Tongan politician, democracy reformer and scholar Dr Sitiveni Halapua dies

Dr Sitiveni Halapua
Dr Sitiveni Halapua . . . he developed a conflict-resolution system based on the Polynesian practice of Talanoa. Image: Kālino Latu/Kaniva Tonga

By Kālino Lātū, editor of Kaniva News

Dr Sitiveni Halapua, former deputy leader of Tonga’s Democratic Movement, has died aged 74.

Born on February 13, 1949, he was a respected academic, a pioneer of Tonga’s democratic reforms and pioneer of a conflict resolution system based on traditional practices.

Halapua earned a doctorate in economics from the University of Kent in the UK and went on to lecture in economics at the University of the South Pacific in Suva, Fiji.

He was director of the Pacific Islands Development Programme at the East-West Centre at the University of Hawai’i for more than 20 years.

It was while working at the East-West Centre that he developed a conflict-resolution system based on the Polynesian practice of Talanoa, known as the “Talanoa conflict-resolution” system.

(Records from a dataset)
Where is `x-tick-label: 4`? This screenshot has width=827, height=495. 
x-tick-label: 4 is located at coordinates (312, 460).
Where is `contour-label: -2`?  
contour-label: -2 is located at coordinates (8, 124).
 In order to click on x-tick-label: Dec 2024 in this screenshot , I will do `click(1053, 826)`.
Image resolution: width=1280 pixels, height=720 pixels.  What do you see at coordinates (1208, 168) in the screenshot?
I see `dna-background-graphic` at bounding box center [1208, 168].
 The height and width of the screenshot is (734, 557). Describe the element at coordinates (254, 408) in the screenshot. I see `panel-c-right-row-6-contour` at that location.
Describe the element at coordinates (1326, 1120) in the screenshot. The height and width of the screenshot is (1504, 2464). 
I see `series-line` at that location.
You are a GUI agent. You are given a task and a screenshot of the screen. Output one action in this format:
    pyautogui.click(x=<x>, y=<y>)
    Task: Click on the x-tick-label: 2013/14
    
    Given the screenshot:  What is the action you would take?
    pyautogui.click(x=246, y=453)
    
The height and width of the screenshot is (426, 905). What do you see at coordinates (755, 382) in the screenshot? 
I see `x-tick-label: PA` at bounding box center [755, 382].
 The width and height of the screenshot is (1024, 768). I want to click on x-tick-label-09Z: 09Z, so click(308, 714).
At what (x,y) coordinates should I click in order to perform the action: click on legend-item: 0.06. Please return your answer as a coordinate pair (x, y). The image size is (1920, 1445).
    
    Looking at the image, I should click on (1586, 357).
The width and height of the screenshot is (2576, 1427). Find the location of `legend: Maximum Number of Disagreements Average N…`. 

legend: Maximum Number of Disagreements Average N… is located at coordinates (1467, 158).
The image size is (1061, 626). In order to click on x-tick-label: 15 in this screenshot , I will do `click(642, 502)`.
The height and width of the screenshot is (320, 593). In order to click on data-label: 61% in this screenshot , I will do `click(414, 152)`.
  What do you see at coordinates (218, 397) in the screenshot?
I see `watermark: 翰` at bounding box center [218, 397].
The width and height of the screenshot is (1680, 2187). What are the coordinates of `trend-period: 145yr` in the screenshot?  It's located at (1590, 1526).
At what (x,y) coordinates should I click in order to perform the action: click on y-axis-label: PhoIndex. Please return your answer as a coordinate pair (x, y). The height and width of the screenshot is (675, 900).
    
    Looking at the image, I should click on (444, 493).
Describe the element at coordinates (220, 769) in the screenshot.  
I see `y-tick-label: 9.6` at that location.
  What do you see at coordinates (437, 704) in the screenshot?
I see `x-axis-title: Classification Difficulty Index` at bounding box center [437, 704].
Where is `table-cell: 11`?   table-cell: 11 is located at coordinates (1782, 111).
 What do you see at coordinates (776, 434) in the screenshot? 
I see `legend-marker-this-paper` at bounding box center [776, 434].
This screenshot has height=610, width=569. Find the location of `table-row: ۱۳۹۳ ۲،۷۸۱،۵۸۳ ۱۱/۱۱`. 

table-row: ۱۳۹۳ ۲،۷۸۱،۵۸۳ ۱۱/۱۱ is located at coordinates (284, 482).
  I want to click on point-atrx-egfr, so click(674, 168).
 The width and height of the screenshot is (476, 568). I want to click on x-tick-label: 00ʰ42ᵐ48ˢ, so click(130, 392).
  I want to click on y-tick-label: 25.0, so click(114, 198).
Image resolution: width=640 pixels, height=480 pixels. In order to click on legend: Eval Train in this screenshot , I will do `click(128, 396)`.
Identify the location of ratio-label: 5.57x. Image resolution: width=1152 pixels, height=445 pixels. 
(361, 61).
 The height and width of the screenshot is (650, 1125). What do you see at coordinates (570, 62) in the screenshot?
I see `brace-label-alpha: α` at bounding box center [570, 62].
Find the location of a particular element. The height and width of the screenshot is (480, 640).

#### Brief:
According to the obituary of Dr Sitiveni Halapua, at which university did he earn his doctorate in economics? The records were drawn from a separate source.

#### Finished task:
He earned it at the University of Kent in the UK.